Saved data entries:
+ + + + +

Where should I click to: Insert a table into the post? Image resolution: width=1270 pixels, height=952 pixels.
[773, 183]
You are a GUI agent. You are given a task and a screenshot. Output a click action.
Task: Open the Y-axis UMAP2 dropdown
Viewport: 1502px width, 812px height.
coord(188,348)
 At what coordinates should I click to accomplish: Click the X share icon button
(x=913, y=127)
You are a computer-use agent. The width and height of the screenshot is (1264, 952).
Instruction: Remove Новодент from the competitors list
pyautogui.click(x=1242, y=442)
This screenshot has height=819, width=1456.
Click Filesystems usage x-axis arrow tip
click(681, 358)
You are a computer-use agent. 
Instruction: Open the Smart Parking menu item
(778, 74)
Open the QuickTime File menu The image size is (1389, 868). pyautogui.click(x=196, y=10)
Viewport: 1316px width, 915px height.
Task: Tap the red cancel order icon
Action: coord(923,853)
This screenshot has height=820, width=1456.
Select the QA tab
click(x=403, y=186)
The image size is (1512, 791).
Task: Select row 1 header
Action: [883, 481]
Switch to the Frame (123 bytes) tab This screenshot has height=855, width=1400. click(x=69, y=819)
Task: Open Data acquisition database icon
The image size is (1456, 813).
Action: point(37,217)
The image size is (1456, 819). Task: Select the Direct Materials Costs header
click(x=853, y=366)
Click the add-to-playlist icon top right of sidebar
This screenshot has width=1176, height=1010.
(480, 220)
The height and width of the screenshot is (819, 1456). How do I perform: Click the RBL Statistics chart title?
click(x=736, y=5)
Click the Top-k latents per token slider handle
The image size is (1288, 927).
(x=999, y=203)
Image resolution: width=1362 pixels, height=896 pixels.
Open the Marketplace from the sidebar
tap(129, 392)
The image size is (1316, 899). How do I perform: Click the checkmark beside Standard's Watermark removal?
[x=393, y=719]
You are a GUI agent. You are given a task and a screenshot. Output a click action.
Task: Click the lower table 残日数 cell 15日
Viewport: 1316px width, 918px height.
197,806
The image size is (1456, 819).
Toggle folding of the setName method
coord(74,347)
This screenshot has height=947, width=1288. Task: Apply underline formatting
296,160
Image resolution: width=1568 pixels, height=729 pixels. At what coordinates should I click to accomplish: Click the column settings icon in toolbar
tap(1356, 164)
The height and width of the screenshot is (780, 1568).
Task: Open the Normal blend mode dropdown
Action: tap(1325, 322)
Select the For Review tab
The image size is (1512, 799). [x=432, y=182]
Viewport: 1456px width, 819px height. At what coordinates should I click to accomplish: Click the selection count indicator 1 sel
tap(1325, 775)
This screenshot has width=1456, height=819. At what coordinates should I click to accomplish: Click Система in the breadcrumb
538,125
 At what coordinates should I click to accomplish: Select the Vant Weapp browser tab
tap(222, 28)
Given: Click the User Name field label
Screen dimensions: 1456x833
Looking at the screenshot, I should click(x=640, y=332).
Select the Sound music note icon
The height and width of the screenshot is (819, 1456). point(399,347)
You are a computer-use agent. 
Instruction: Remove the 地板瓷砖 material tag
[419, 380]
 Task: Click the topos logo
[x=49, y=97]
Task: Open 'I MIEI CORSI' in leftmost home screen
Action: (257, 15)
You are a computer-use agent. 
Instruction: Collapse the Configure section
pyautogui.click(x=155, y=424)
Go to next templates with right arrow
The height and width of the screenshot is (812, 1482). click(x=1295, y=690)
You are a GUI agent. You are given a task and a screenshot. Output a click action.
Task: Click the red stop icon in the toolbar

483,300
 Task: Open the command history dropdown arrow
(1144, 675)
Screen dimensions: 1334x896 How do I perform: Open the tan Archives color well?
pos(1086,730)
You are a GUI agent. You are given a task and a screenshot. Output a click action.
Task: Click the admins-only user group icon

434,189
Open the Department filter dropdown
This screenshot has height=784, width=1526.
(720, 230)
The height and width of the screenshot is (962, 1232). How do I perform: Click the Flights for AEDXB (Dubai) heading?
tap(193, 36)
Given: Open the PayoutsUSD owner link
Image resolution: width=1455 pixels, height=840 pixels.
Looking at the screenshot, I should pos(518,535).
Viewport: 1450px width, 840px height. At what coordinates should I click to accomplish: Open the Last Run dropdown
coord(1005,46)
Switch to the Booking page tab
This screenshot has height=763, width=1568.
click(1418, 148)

+ + + + +

* _Aim of the task_
Your reply should be all of the data, returned exactly.

* _Result_
Where should I click to: Insert a table into the post? Image resolution: width=1270 pixels, height=952 pixels.
[773, 183]
You are a GUI agent. You are given a task and a screenshot. Output a click action.
Task: Open the Y-axis UMAP2 dropdown
Viewport: 1502px width, 812px height.
coord(188,348)
 At what coordinates should I click to accomplish: Click the X share icon button
(x=913, y=127)
You are a computer-use agent. The width and height of the screenshot is (1264, 952).
Instruction: Remove Новодент from the competitors list
pyautogui.click(x=1242, y=442)
This screenshot has height=819, width=1456.
Click Filesystems usage x-axis arrow tip
click(681, 358)
You are a computer-use agent. 
Instruction: Open the Smart Parking menu item
(778, 74)
Open the QuickTime File menu The image size is (1389, 868). pyautogui.click(x=196, y=10)
Viewport: 1316px width, 915px height.
Task: Tap the red cancel order icon
Action: coord(923,853)
This screenshot has height=820, width=1456.
Select the QA tab
click(x=403, y=186)
The image size is (1512, 791).
Task: Select row 1 header
Action: [883, 481]
Switch to the Frame (123 bytes) tab This screenshot has height=855, width=1400. click(x=69, y=819)
Task: Open Data acquisition database icon
The image size is (1456, 813).
Action: point(37,217)
The image size is (1456, 819). Task: Select the Direct Materials Costs header
click(x=853, y=366)
Click the add-to-playlist icon top right of sidebar
This screenshot has width=1176, height=1010.
(480, 220)
The height and width of the screenshot is (819, 1456). How do I perform: Click the RBL Statistics chart title?
click(x=736, y=5)
Click the Top-k latents per token slider handle
The image size is (1288, 927).
(x=999, y=203)
Image resolution: width=1362 pixels, height=896 pixels.
Open the Marketplace from the sidebar
tap(129, 392)
The image size is (1316, 899). How do I perform: Click the checkmark beside Standard's Watermark removal?
[x=393, y=719]
You are a GUI agent. You are given a task and a screenshot. Output a click action.
Task: Click the lower table 残日数 cell 15日
Viewport: 1316px width, 918px height.
197,806
The image size is (1456, 819).
Toggle folding of the setName method
coord(74,347)
This screenshot has height=947, width=1288. Task: Apply underline formatting
296,160
Image resolution: width=1568 pixels, height=729 pixels. At what coordinates should I click to accomplish: Click the column settings icon in toolbar
tap(1356, 164)
The height and width of the screenshot is (780, 1568).
Task: Open the Normal blend mode dropdown
Action: tap(1325, 322)
Select the For Review tab
The image size is (1512, 799). [x=432, y=182]
Viewport: 1456px width, 819px height. At what coordinates should I click to accomplish: Click the selection count indicator 1 sel
tap(1325, 775)
This screenshot has width=1456, height=819. At what coordinates should I click to accomplish: Click Система in the breadcrumb
538,125
 At what coordinates should I click to accomplish: Select the Vant Weapp browser tab
tap(222, 28)
Given: Click the User Name field label
Screen dimensions: 1456x833
Looking at the screenshot, I should click(x=640, y=332).
Select the Sound music note icon
The height and width of the screenshot is (819, 1456). point(399,347)
You are a computer-use agent. 
Instruction: Remove the 地板瓷砖 material tag
[419, 380]
 Task: Click the topos logo
[x=49, y=97]
Task: Open 'I MIEI CORSI' in leftmost home screen
Action: (257, 15)
You are a computer-use agent. 
Instruction: Collapse the Configure section
pyautogui.click(x=155, y=424)
Go to next templates with right arrow
The height and width of the screenshot is (812, 1482). click(x=1295, y=690)
You are a GUI agent. You are given a task and a screenshot. Output a click action.
Task: Click the red stop icon in the toolbar

483,300
 Task: Open the command history dropdown arrow
(1144, 675)
Screen dimensions: 1334x896 How do I perform: Open the tan Archives color well?
pos(1086,730)
You are a GUI agent. You are given a task and a screenshot. Output a click action.
Task: Click the admins-only user group icon

434,189
Open the Department filter dropdown
This screenshot has height=784, width=1526.
(720, 230)
The height and width of the screenshot is (962, 1232). How do I perform: Click the Flights for AEDXB (Dubai) heading?
tap(193, 36)
Given: Open the PayoutsUSD owner link
Image resolution: width=1455 pixels, height=840 pixels.
Looking at the screenshot, I should pos(518,535).
Viewport: 1450px width, 840px height. At what coordinates should I click to accomplish: Open the Last Run dropdown
coord(1005,46)
Switch to the Booking page tab
This screenshot has height=763, width=1568.
click(1418, 148)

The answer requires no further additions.